⚡ INTRODUCING: T3MP3ST!!! ⚡
AUTONOMOUS HACKBOT STRIKE FORCE 🌩️ BRING THE STORM 🌩️
your favorite coding agent is now a full-stack red team 🫡⚔️
http://github.com/elder-plinius/T3MP3ST
that AI agent already humming in your terminal? well now it has FANGS. strap a full offensive-security harness onto the agents you already pay for — Claude Code, Codex, Hermes, etc. — point it at an authorized target, and in a few clicks you're watching it hunt real vulns autonomously!
T3MP3ST is a harness of harnesses, with prompting that unlocks offensive-cyber workflows + a full arsenal of exploit tooling that'd make any seasoned hacker smirk. simple, yet powerful. 🦾
support for: 🕸️ web apps, APIs, OWASP Top 10 🔌 network recon + fingerprinting (live nmap/DNS/HTTP); lateral + privesc experimental 📂 source code audits, white-box vuln hunting 🚩 CTFs, wargames, challenge ranges 💰 smart contracts / DeFi / Solidity (reproduction — Damn Vulnerable DeFi, not novel discovery) 🤖 embedded, IoT, OT/SCADA, robotics OSS … and more in development!
now let's talk numbers 👇
📊 XBEN — XBOW's own 104-challenge suite: • black-box: 90.1% pass@1 from the single-agent exploit loop (worst single sweep 91/104 = 87.5%) — clearing XBOW's past self-reported 85% on their own suite. gpt-5.5. • white-box (source staged, reported separately): 98.7% pass@1, worst single sweep 102/104 = 98.1%. 🎯 every solved flag graded reported-vs-expected against the challenge's own committed flag oracle — `verify-claims` recomputes the pass/fail from committed artifacts. looks like we need new benchmarks 😏
🧩 Cybench — the 40-task academic bench (Opus 4.8, hints + writeups stripped): 23/40 = 58% single-run, hint-free pass@1 — real exploits (format-string pwn, eval-jail escapes, crypto oracles), every flag graded vs a committed oracle. (Anthropic reports 76.5% pass@10)
🕳️ CVE-Zero — we pointed it COLD at real CVEs disclosed in 2026, AFTER the model's training cutoff: 10 unseen 2026 CVEs across 7 languages — prompts never tuned on them. a single agent pinned 8/10 to exact file/line/CWE (stable under re-scoring); the full pack surfaced all 10. memorization AND overfitting, both off the table — it's finding real vulns whose disclosures landed AFTER the model's training cutoff. (n=10, reported honest & directional)

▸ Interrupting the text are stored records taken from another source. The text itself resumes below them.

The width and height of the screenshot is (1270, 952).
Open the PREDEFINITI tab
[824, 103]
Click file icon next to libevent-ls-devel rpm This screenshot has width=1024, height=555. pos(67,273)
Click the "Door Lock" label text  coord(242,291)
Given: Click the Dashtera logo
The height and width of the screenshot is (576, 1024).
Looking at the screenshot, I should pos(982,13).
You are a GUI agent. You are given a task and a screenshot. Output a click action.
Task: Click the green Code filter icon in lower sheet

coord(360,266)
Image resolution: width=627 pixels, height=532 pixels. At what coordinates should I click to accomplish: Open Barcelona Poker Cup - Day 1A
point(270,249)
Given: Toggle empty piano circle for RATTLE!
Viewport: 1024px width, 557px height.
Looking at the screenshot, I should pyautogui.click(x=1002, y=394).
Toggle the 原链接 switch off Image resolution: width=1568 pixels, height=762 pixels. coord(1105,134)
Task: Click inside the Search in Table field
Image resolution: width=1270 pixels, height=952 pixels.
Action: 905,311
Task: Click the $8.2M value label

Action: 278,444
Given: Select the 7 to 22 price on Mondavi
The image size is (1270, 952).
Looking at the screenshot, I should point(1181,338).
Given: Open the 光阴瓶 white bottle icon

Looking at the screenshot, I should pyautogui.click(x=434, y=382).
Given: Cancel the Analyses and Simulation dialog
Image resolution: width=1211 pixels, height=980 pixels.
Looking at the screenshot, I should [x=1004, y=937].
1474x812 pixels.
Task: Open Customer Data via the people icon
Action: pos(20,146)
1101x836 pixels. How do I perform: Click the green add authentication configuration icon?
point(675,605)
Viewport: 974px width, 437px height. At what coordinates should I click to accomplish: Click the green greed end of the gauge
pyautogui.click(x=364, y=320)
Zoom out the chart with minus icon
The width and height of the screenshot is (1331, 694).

🧠 the architecture: either run as a SINGLE agent (already the benchmarked, incredibly-capable path) — or pack-hunt with dozens of agents running on 8 specialist operator classes keyed to Cyber Kill Chain + MITRE ATT&CK phases: recon → scan → exploit → lateral → exfil → persistence → C2 → report.
⚓️an Op Admiral plans the whole op from a plain-english target. flip on coordination (experimental) and the operators share a blackboard — a tool-verified finding spawns the next move. full swarm or solo one operator, your call. the admiral can also update the prompts, tools, and configs of the other agents on the fly, and T3MP3ST gets stronger the more memories you build!
🧰 the Arsenal is comprehensive — nmap / nuclei / semgrep / ffuf / gobuster + more. 35 wired by default (the clean bench runs bash-only for a comparable number), 83 with the opt-in full arsenal (T3MP3ST_FULL_ARSENAL), and the spicy post-ex drivers (metasploit, hydra) gated behind human approval. exposed via CLI + HTTP API; recon (security_recon) is also live over MCP so your agent invokes it natively. 🔗
🛰️ where this goes: a self-improving swarm of specialist operators wielding a full Kali+ arsenal, learning which loadouts + configs are the most efficient tactics available, WITH a held-out train/test split baked in so it can never fool itself on its own eval. built in the open, one re-derivable number at a time.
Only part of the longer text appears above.